It is also possible to disable ARC per dataset, or reduce what it is used for, of course this will slow any file action hugely and you should only do it when you really don’t care about speed in that particular data-set. There is a primarycache (RAM), and a secondarycache (cache devices, such as SSD’s), by default they are both used for both metadata and data. The options are :
- all : both metadata and data are cached
- metadata : only metadata is cached (file names, sizes, attributes, …)
- none : no cache is used
# zfs get all jbod1 | grep cache
jbod1 primarycache all default
jbod1 secondarycache all default
I left as is (default is all), and would advice you (based on this mailinglist) to also leave it default. A much better option is to lower the zfs_arc_max since ZFS will still be able to cache some of the data/metadata.
ZFS has five I/O queues for each of the different I/O types :
- sync reads : normal read operation by applications
- async reads : reads by ZFS prefetcher, this will try to “guess” what writes an application might need and request them and cache them
- sync writes : a write that requires fsync(); to be written to “long term storage”, basically disk or when a separate ZIL is available written to ZIL (intent log).
- async writes : a ‘normal’ write. (called bulk writes of dirty data)
- scrub : those are scrub and resilver operation, scrub checks for wrong checksums, resilver tries to repair. (resilver : I would say, raid rebuild)
This is straight from the ZFS on Linux sourcecode :
The ratio of the queues’ max_actives determines the balance of performance between reads, writes, and scrubs. E.g., increasing zfs_vdev_scrub_max_active will cause the scrub or resilver to complete more quickly, but reads and writes to have higher latency and lower throughput
These value’s however are low for modern hardware and can be increased. Now I don’t completely understand what is at play here, so feel free to research on this, but these value’s seem to increase throughput at cost of latency. For example; Scrubbing is now a few factors quicker … from a few days to 18h / ~100TB. (that makes it I can cron it, more on scrub frequently)
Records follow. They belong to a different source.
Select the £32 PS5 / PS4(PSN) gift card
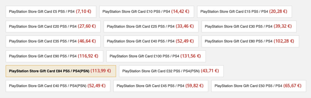 (x=171, y=71)
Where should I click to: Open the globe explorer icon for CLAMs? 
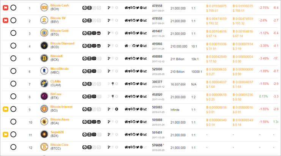[141, 84]
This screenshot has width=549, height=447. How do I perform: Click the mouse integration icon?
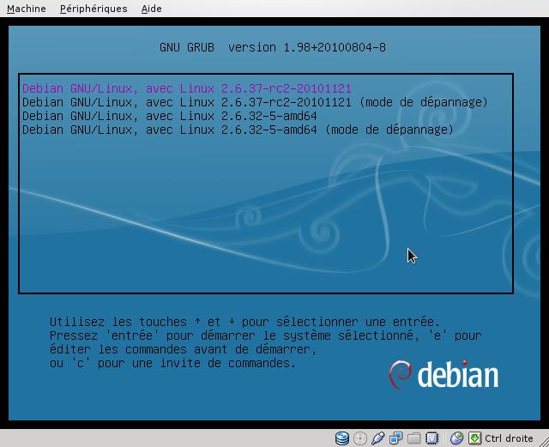pos(456,438)
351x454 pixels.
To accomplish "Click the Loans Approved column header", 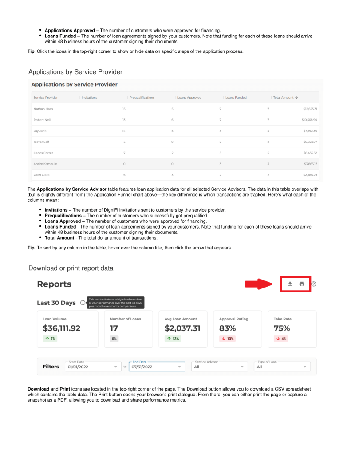I will (189, 98).
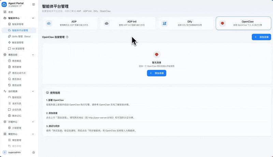Screen dimensions: 273x157
Task: Open the 总览 overview page
Action: point(11,12)
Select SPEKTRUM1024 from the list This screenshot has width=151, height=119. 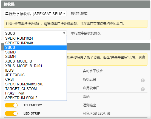click(35, 39)
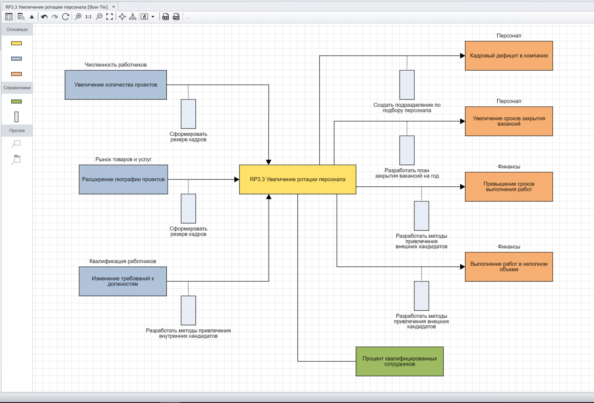Image resolution: width=594 pixels, height=403 pixels.
Task: Export the diagram as SVG
Action: pos(165,17)
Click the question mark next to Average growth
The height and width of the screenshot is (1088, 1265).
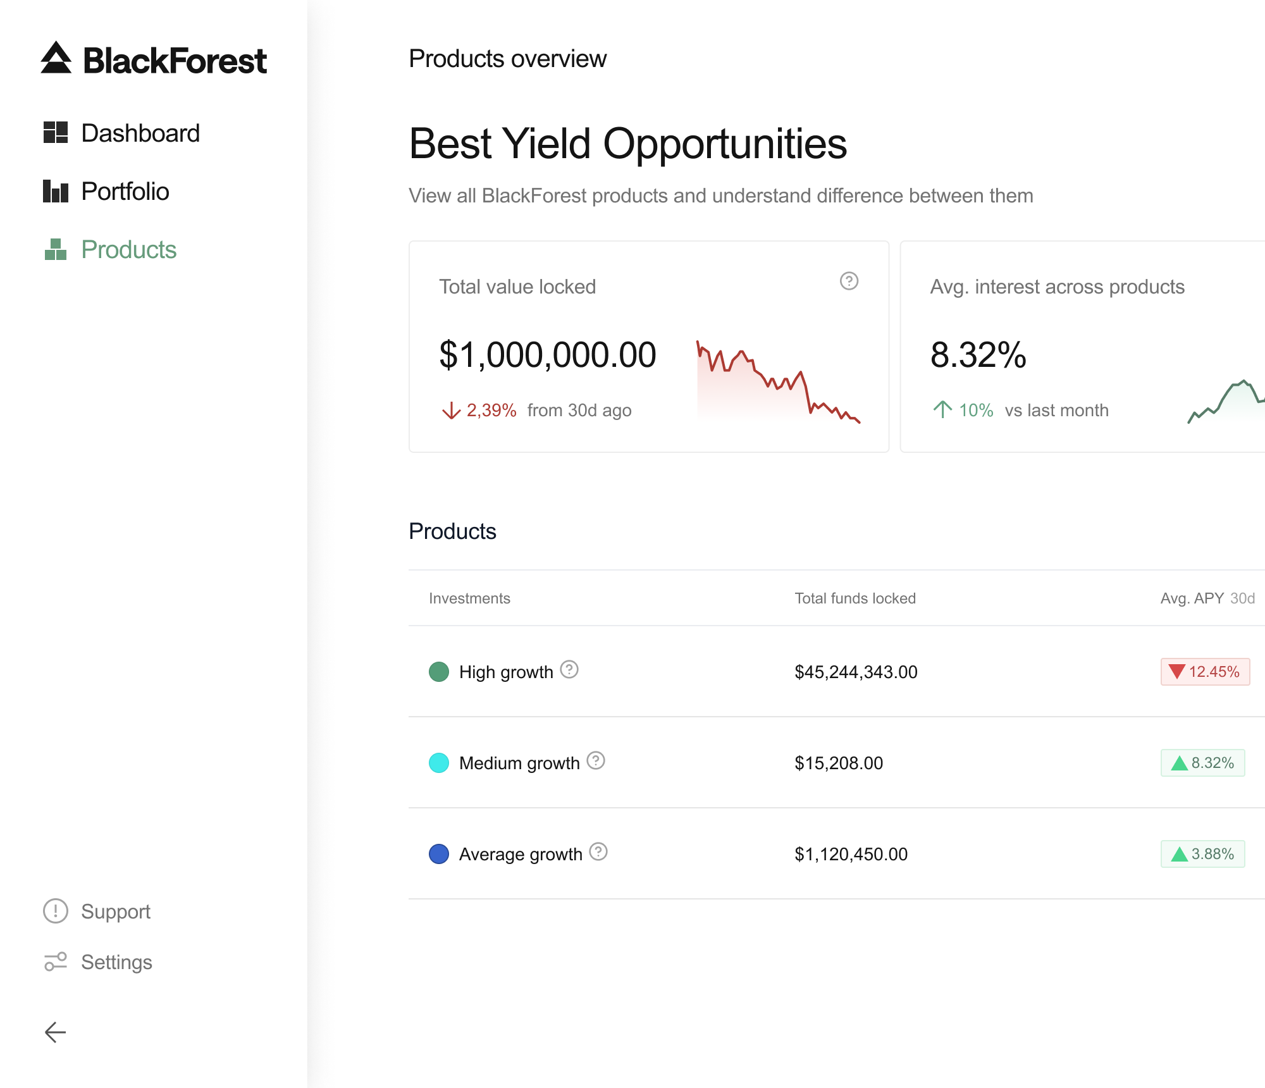(x=597, y=853)
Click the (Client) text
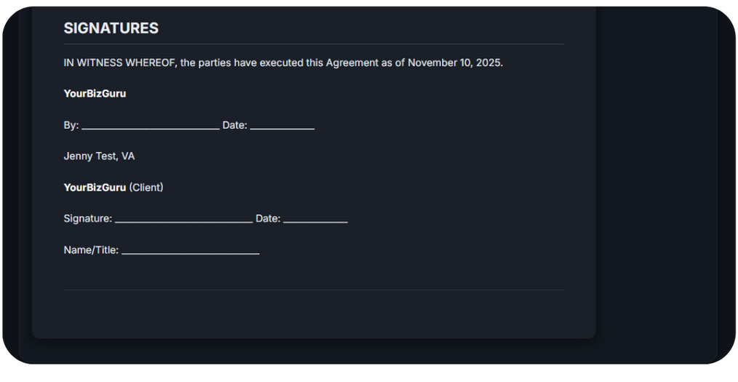The width and height of the screenshot is (738, 382). click(x=146, y=188)
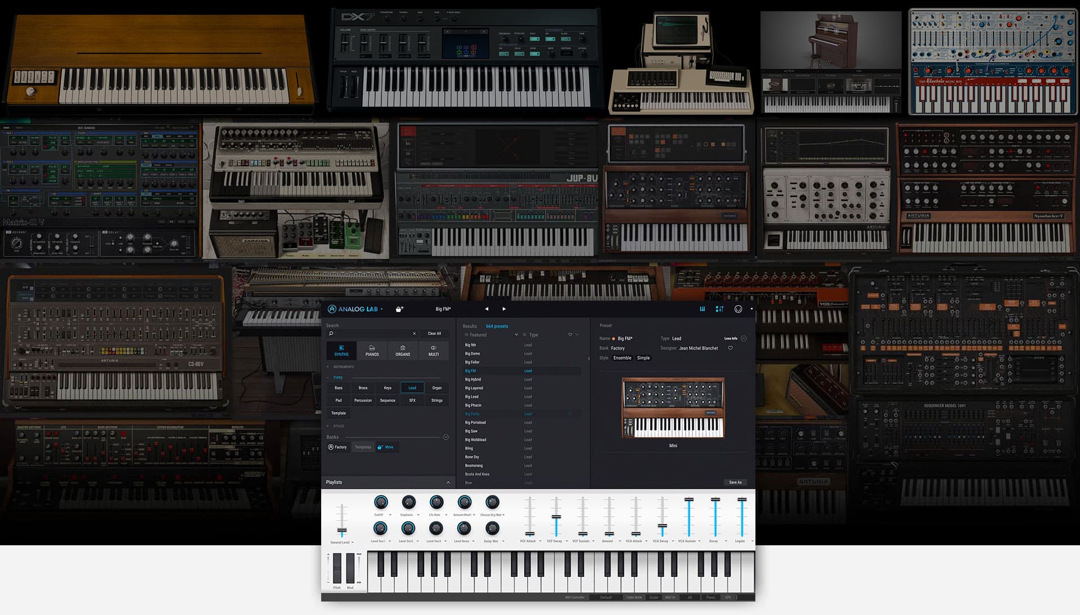Enable the Strings type filter
This screenshot has height=615, width=1080.
click(437, 400)
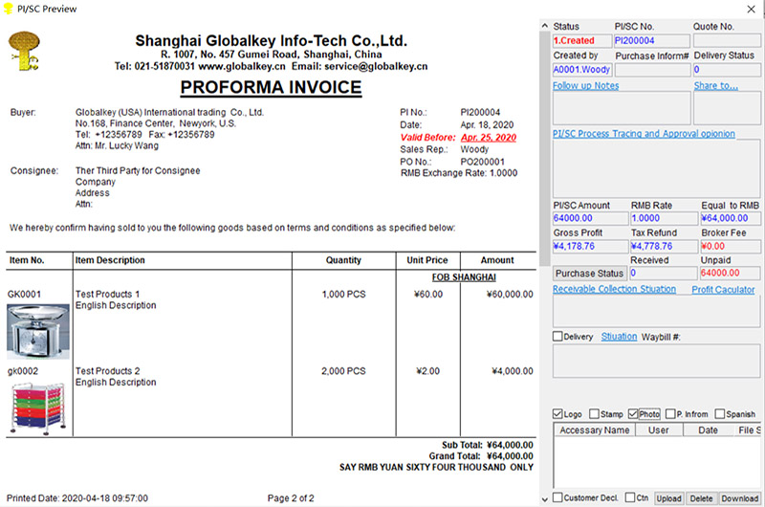The height and width of the screenshot is (507, 765).
Task: Click the Upload button
Action: pyautogui.click(x=668, y=498)
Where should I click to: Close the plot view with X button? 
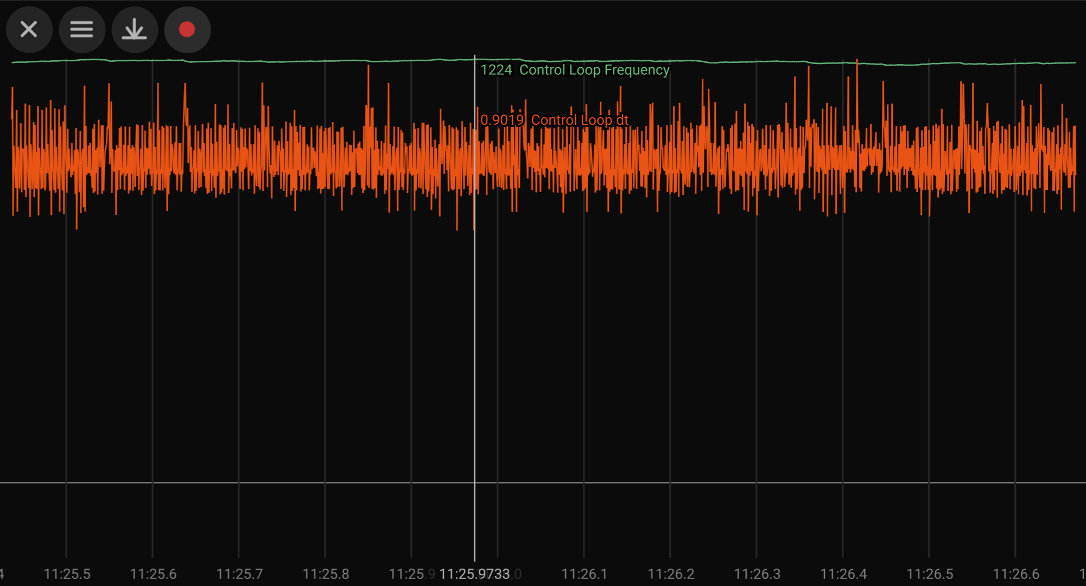point(29,29)
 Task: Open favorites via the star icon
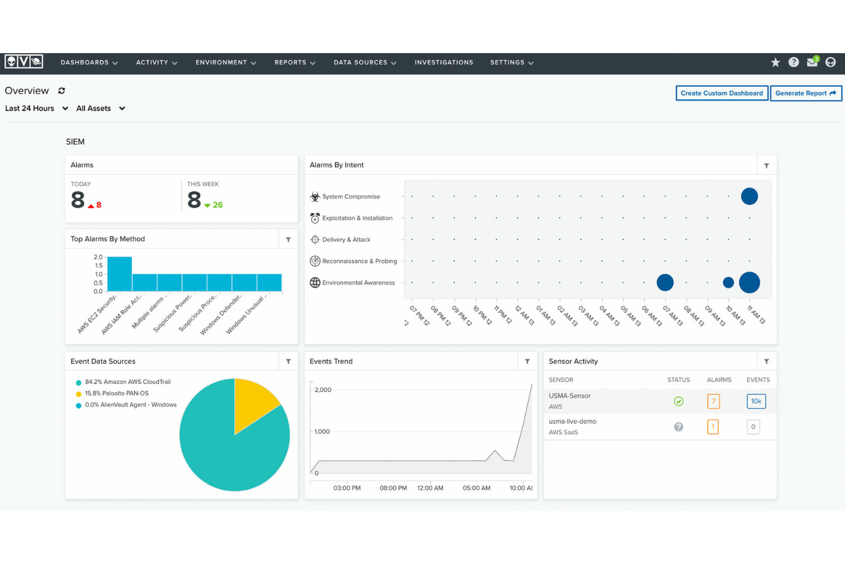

Each of the zfs_vdev_*_*_max_active limits the number of IO’s issues to a single vdev. Finding the right value’s can be done by monitoring IO throughput and latency under load, and increase the value until you find the point where throughput no longer increased and latency is still acceptable. These are the value’s I use :
# increase them so scrub/resilver is more quickly at the cost of other work
options zfs zfs_vdev_scrub_min_active=24
options zfs zfs_vdev_scrub_max_active=64
# sync write
options zfs zfs_vdev_sync_write_min_active=8
options zfs zfs_vdev_sync_write_max_active=32
# sync reads (normal)
options zfs zfs_vdev_sync_read_min_active=8
options zfs zfs_vdev_sync_read_max_active=32
# async reads : prefetcher
options zfs zfs_vdev_async_read_min_active=8
options zfs zfs_vdev_async_read_max_active=32
# async write : bulk writes
options zfs zfs_vdev_async_write_min_active=8
options zfs zfs_vdev_async_write_max_active=32
At current writing these are the default value’s in the ZoL repo:
zfs_vdev_sync_read_min_active = 10;
zfs_vdev_sync_read_max_active = 10;
zfs_vdev_sync_write_min_active = 10;
zfs_vdev_sync_write_max_active = 10;
zfs_vdev_async_read_min_active = 1;
zfs_vdev_async_read_max_active = 3;
zfs_vdev_async_write_min_active = 1;
zfs_vdev_async_write_max_active = 10;
zfs_vdev_scrub_min_active = 1;
zfs_vdev_scrub_max_active = 2;
As far as I understand, dirty data are non-sync writes, so basically the applications says to the file system, write this down, but doesn’t wait or expects a reply. Since I have a L2ARC and ARC, this should cache it up first and only then we should start writing it to “slow” disks. This value limits the amount of data that can be at any given time in the pool. (the cap is at 25% of physmem)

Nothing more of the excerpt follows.